A ball is thrown upward with speed 10 m/s from the top to the tower reaches the ground with a speed 20 m/s. The height of the tower is [Take `g=10m//s^(2)`]

To solve the problem, we will use the kinematic equation that relates the initial velocity, final velocity, acceleration, and displacement.

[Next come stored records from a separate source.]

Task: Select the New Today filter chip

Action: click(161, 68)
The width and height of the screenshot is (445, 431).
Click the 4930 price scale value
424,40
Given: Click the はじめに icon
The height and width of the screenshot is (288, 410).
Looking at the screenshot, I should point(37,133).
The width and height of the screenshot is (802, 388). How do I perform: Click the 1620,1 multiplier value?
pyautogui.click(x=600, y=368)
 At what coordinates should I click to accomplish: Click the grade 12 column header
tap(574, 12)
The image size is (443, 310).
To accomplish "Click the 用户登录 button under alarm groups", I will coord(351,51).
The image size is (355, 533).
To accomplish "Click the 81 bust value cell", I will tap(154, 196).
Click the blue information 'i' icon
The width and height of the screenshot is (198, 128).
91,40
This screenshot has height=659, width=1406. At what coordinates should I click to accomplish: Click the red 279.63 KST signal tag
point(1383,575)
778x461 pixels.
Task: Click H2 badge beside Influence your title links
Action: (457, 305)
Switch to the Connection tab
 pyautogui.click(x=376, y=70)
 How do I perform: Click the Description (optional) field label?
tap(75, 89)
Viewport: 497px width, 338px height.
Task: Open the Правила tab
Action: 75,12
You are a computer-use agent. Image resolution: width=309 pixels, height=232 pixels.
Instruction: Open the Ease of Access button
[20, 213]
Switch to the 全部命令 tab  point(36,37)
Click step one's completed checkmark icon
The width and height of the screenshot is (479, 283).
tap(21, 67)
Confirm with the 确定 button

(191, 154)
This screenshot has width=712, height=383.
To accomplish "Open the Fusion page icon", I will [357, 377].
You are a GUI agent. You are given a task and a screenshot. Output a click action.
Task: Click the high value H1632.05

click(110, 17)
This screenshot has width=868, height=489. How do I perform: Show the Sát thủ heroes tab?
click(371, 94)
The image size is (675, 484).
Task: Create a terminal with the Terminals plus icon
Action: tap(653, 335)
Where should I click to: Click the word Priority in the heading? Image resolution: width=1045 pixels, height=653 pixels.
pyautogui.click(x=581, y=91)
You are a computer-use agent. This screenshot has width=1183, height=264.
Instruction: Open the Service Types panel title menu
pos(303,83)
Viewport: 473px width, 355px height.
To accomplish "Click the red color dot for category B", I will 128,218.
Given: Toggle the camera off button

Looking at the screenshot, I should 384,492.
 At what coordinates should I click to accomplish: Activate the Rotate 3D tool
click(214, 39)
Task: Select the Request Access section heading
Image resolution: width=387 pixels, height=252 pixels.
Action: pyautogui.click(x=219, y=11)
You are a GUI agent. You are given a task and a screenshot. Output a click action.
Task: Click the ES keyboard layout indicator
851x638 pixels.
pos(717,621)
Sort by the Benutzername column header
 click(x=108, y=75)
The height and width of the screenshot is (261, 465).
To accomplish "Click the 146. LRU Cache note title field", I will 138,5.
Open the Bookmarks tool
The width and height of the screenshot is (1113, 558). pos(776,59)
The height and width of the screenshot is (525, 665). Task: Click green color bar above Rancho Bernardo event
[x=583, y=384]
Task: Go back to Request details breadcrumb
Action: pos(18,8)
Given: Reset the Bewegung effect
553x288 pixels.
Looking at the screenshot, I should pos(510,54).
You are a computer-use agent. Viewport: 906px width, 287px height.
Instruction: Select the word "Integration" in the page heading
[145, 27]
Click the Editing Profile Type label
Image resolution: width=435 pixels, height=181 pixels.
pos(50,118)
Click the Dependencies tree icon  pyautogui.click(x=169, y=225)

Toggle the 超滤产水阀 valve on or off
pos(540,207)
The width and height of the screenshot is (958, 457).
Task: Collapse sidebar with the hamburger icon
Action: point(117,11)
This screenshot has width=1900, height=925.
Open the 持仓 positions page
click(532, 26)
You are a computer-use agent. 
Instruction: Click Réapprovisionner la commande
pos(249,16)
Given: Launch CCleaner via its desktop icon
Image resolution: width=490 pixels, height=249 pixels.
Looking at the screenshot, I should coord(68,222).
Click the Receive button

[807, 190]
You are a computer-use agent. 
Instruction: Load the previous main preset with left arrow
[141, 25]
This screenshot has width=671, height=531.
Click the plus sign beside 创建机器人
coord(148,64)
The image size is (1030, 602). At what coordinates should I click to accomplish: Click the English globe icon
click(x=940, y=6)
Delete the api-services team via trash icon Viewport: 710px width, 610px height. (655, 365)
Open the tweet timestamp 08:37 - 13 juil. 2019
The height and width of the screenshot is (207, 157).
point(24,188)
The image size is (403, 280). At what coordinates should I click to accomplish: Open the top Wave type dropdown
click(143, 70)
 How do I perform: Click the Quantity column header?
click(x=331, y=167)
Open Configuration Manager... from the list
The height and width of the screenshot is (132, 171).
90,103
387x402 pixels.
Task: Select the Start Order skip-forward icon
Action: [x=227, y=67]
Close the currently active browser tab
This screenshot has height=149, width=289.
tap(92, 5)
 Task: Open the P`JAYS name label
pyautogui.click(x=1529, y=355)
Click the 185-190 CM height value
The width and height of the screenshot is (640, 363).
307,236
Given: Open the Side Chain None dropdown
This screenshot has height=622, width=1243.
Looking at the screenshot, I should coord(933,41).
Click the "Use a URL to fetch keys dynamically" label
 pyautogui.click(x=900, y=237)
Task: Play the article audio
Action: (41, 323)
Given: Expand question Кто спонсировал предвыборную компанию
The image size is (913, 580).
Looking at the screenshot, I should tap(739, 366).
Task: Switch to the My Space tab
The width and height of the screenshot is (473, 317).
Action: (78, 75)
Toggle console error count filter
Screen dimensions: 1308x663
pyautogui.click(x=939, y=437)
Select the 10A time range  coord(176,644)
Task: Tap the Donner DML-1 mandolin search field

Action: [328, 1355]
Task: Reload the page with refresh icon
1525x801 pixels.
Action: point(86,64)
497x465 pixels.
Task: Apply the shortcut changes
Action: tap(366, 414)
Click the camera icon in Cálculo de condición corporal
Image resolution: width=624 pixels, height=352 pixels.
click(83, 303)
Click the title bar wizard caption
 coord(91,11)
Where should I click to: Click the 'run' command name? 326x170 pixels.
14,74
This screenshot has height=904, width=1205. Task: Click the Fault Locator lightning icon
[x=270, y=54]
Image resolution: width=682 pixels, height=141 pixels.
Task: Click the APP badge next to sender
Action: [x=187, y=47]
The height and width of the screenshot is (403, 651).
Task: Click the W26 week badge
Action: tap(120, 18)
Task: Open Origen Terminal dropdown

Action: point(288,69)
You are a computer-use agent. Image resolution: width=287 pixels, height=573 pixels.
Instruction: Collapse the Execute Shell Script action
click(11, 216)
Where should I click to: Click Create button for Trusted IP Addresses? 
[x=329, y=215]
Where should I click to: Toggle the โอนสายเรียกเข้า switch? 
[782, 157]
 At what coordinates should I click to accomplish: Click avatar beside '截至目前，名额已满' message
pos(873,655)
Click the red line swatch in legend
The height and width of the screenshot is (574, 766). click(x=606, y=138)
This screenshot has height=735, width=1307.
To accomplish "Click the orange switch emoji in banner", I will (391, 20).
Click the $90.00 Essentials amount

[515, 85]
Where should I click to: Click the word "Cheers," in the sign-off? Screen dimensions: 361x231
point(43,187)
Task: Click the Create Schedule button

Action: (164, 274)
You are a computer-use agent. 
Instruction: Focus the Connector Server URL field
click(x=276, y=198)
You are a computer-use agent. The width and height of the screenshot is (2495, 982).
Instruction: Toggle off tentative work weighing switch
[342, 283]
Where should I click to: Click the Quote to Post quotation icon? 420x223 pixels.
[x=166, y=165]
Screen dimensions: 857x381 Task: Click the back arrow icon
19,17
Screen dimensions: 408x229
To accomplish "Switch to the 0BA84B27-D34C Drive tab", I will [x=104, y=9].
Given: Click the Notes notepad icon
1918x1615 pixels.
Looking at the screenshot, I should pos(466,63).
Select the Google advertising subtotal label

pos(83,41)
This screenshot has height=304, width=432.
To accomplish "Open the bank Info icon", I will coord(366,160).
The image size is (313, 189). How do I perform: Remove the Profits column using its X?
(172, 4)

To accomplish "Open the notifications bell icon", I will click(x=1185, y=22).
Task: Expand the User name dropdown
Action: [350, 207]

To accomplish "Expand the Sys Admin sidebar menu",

The equation we will use is: \[ V^2 = u^2 + 2as \] Where: - \( V \) = final velocity (20 m/s) - \( u \) = initial velocity (10 m/s, but in the downward direction it will be -10 m/s after reaching the maximum height) - \( a \) = acceleration (which is -g = -10 m/s² since it acts downward) - \( s \) = displacement (height of the tower, which we will denote as \( h \)) ### Step-by-step solution: 1. **Identify the given values:** - Initial velocity when the ball is thrown upwards, \( u = 10 \, \text{m/s} \) - Final velocity when the ball hits the ground, \( V = 20 \, \text{m/s} \) - Acceleration due to gravity, \( g = 10 \, \text{m/s}^2 \) 2. **Determine the initial velocity when the ball is falling:** - After reaching the maximum height, the ball will start falling downwards with an initial velocity of \( u = -10 \, \text{m/s} \) (downward direction is considered negative). 3. **Use the kinematic equation:** - We will apply the equation \( V^2 = u^2 + 2as \). - Here, \( V = 20 \, \text{m/s} \), \( u = -10 \, \text{m/s} \), \( a = -10 \, \text{m/s}^2 \), and \( s = h \). 4. **Substituting the values into the equation:** \[ (20)^2 = (-10)^2 + 2(-10)(h) \] \[ 400 = 100 - 20h \] 5. **Rearranging the equation to solve for \( h \):** \[ 400 - 100 = -20h \] \[ 300 = -20h \] \[ h = \frac{300}{20} = 15 \, \text{m} \] 6. **Conclusion:** - The height of the tower is \( h = 15 \, \text{m} \).